The Easy Exercise You Can Do Before Bed To Reduce Stress And Help You Sleep

Exercise is one of the most important tools for losing weight when combined with a healthy diet. Whether you start your day with a brisk walk or end your day with high-intensity interval training (HIIT), moving your body every day helps you burn more calories. Some types of exercise, like HIIT and circuit training, create an afterburn, which means you'll continue to burn more calories as your body recovers.

Dr. Chris Mohr, a fitness and nutrition advisor for Fortune Recommends, tells Health Digest that vigorous exercises that jack up your heart rate aren't the wisest choice before bed. "I recommend gentle, relaxing yoga poses at bedtime to avoid energizing your body too much before sleep," he said.

One easy exercise you can do before bed is a forward fold. "This pose, also known as Uttanasana, calms the mind and reduces stress, which is needed for good sleep," he said. "As for burning calories, while the pose itself doesn't burn many calories, practicing yoga can slightly increase your metabolic rate due to natural body processes during sleep." Stress and a lack of sleep could frustrate your weight loss efforts, so yoga poses like the forward fold could help.

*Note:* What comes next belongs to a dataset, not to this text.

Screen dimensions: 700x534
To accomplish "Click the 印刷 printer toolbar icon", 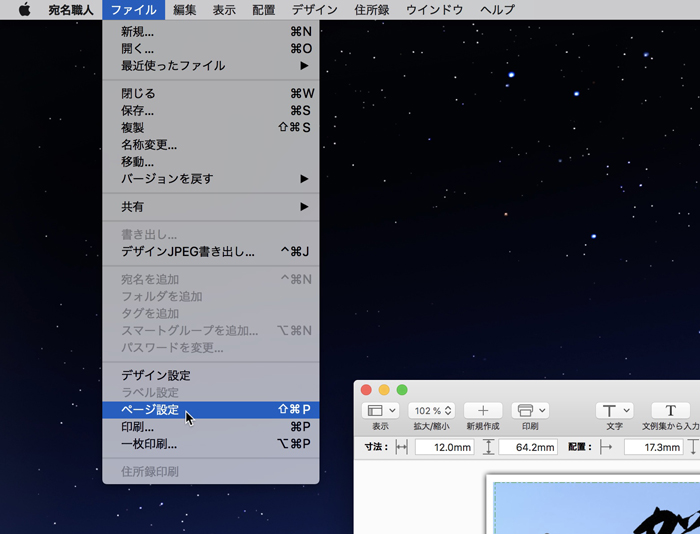I will click(530, 410).
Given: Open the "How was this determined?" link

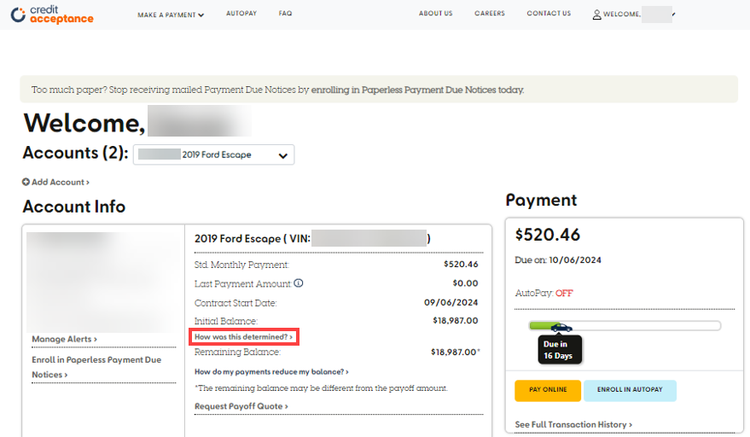Looking at the screenshot, I should (245, 337).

The role of stress and sleep on weight loss

Life stressors such as relationship problems, financial difficulties, work demands, or losing a loved one not only harm your mental health but also your physical health, according to a 2017 article in Obesity Reviews. Stress can cause you to gain weight in your midsection, which can increase your risk of chronic conditions like heart disease and cancer. Stress can also make it more difficult to sleep, and a lack of sleep can increase your cravings and cause you to eat more. Improving your sleep quality is linked to better weight loss, particularly in reducing harmful belly fat.

"Yoga before bed is often promoted for its ability to calm the mind and relax the body," Mike Masi, a physical therapist with Garage Gym Reviews, said in an interview with Health Digest. "The connection to better sleep is likely related to a stimulation of the parasympathetic nervous system, but the idea that this routine will have any direct effects on metabolism is dubious." In other words, a forward fold won't burn calories, but it can signal to your body that it's time to wind down as part of your bedtime ritual.

How to do a forward fold to reduce stress before bedtime

Dr. Chris Mohr suggests creating a soothing environment before bedtime, starting by shutting off electronics and anything that could stimulate your sympathetic nervous system. Getting a good night's sleep also requires consistency so your body and mind can align to a sleep schedule. A forward fold doesn't require yoga pants or a yoga mat, so feel free to get into your pajamas.

Begin by taking slow, deep breaths through your nose, making sure your belly and ribs expand on every exhale and contract on each exhale. If diaphragmatic breathing is new to you, place your hands just below your ribs with the middle fingers lightly touching. On the inhale, try to breathe so your diaphragm pushes your belly out. Your fingers should spread apart by a few inches. Work on extending the exhale longer than the inhale without sacrificing the depth of each inhale.

Stand with your feet at a comfortable distance apart with your knees slightly bent. Drop your chin to your chest, then slowly roll forward one vertebra at a time while your arms hang loosely from your shoulders. Once you feel a slight stretch in your back and hamstrings, rest your hands on your shins or the floor, bending your knees as much as necessary. Avoid straining yourself in the stretch to the point of pain. Keep breathing deep, and hold the pose for about five minutes. To come out of the pose, roll up one vertebra at a time.

Other yoga poses to do before bed

If physical limitations like a foot injury don't permit a standing forward fold, you can practice Paschimottanasana, a seated forward fold. For this pose, it's a good idea to elevate your hips on a pillow or a folded blanket so you don't strain your lower back. A seated forward fold begins with slightly bent knees, and your legs can be close together or as wide as comfortable. Roll forward so your belly touches your thighs, using your hands on the floor to serve as brakes so you don't strain too far. Once you feel a delicate stretch (not too much), hold that stretch for five minutes. You might notice your body melting deeper into the pose as your tissues soften. Don't worry about getting your head to reach your legs — your forward fold might be a slight lean at first.

Mike Masi suggests a slow vinyasa flow where you simply transition from an easy cobra pose to a child's pose to relieve lower back pain. You can also try moving between reclined cobbler's (butterfly) pose and happy baby pose to give your hips some stretch. Inversions like legs on the wall (viparita karani) drain excess fluid from your legs and reduce stress to help you sleep.